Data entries
§ §

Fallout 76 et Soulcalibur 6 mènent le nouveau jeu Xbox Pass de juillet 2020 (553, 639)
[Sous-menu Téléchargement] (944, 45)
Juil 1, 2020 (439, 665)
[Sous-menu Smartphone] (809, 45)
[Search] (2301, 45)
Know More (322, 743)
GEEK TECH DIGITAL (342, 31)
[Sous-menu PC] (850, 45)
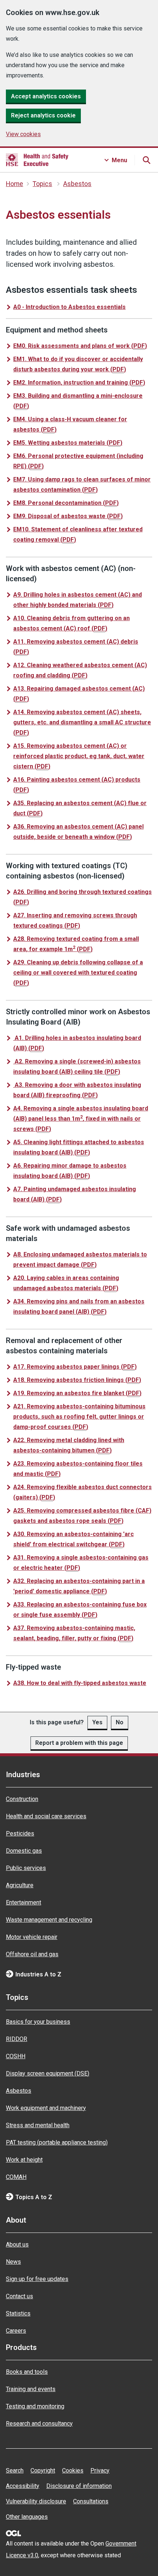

§ §

**WHAT TO PRODUCE:**
Indicate the number of lines in the data above that contain the string "Sous", without any additional text.

**TASK RESPONSE:**
3